:: What the task asks ::
Every line below is to be given again precisely; images are to be left out.

:: Listed records ::
__________________________________________________
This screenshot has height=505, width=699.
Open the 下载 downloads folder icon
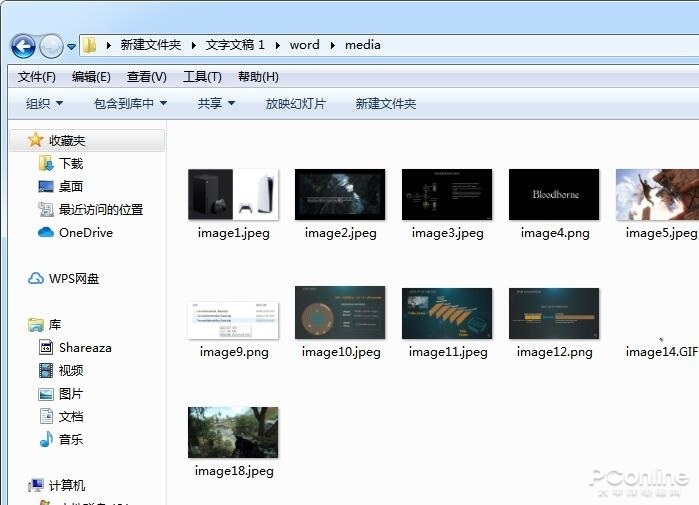coord(46,163)
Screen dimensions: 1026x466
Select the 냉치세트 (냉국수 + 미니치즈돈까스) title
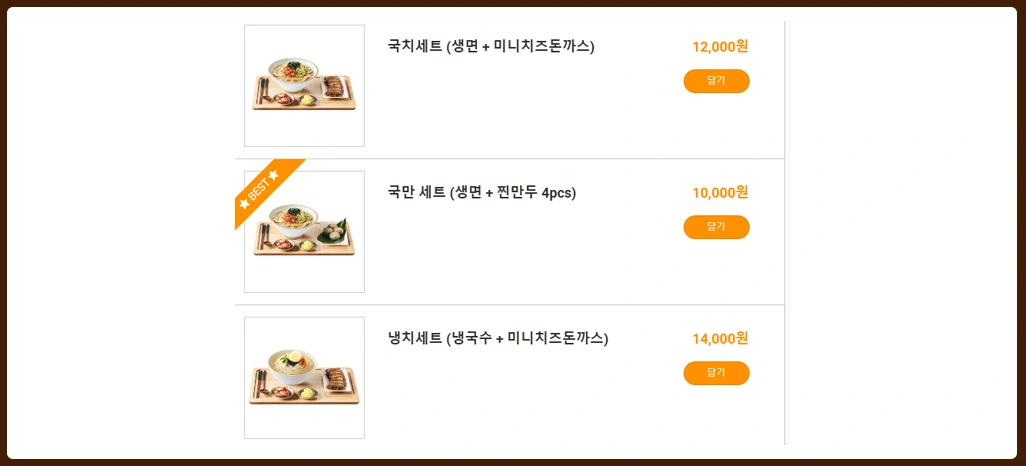coord(498,338)
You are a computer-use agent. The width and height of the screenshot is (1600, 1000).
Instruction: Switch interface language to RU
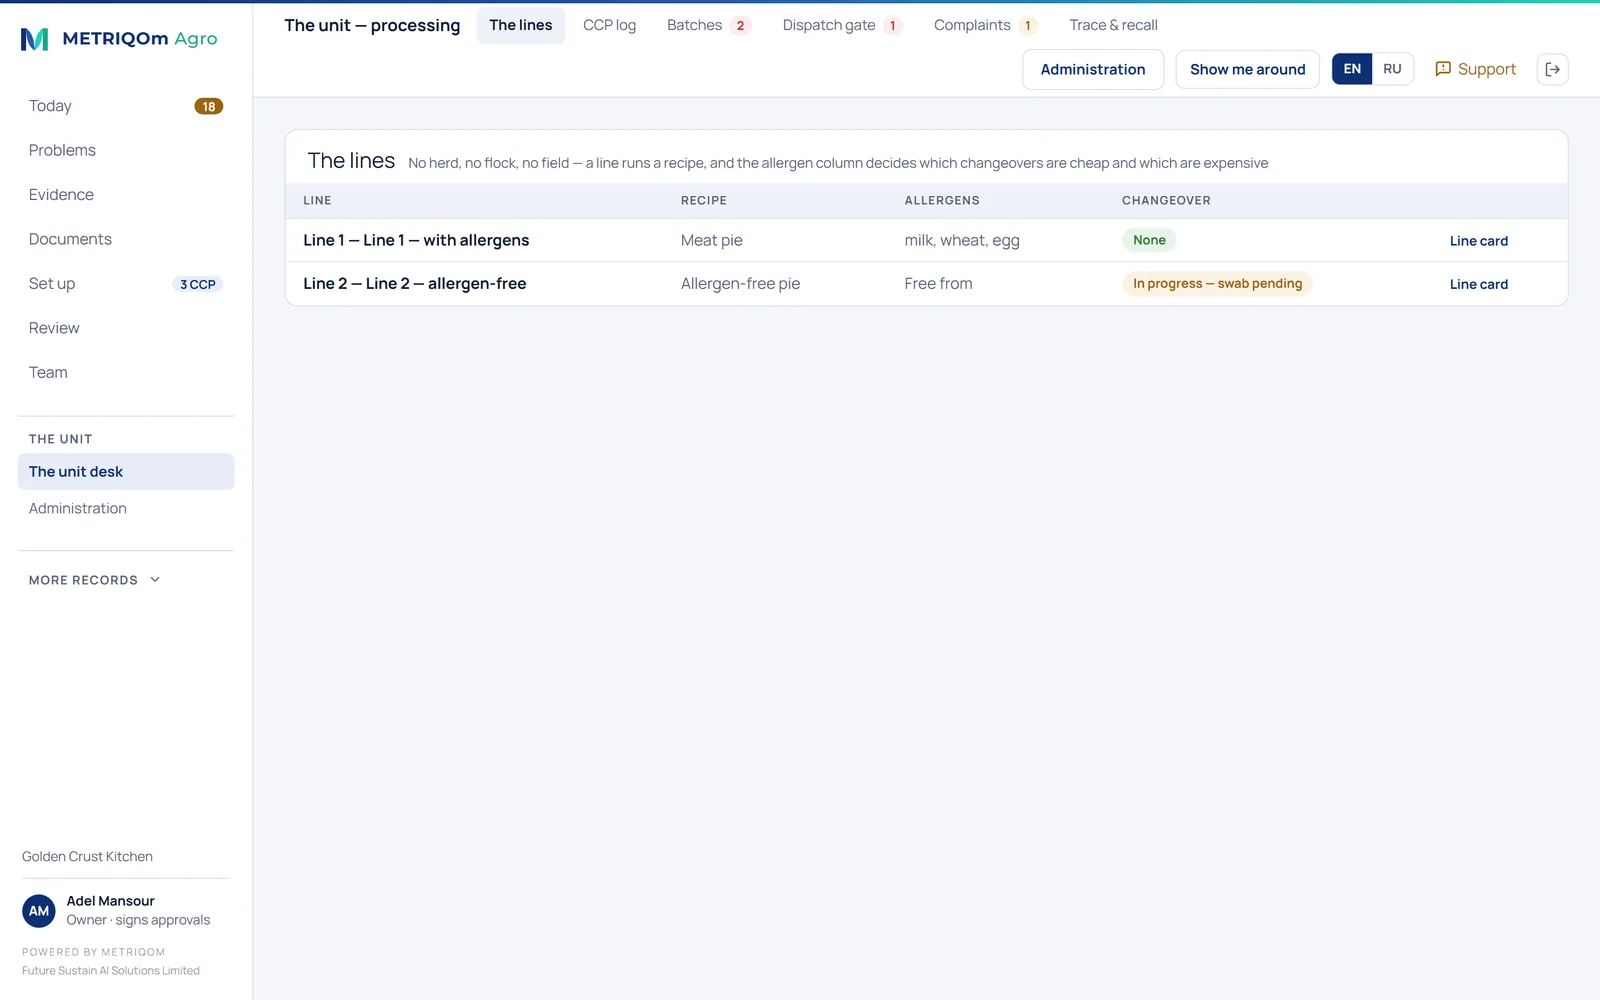click(x=1392, y=69)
__________________________________________________
:: Task answer ::
This screenshot has height=505, width=699.
Open the 下载 downloads folder icon
coord(46,163)
Screen dimensions: 1026x466
Select the 냉치세트 (냉국수 + 미니치즈돈까스) title
coord(498,338)
You are a computer-use agent. The width and height of the screenshot is (1600, 1000).
Instruction: Switch interface language to RU
click(x=1392, y=69)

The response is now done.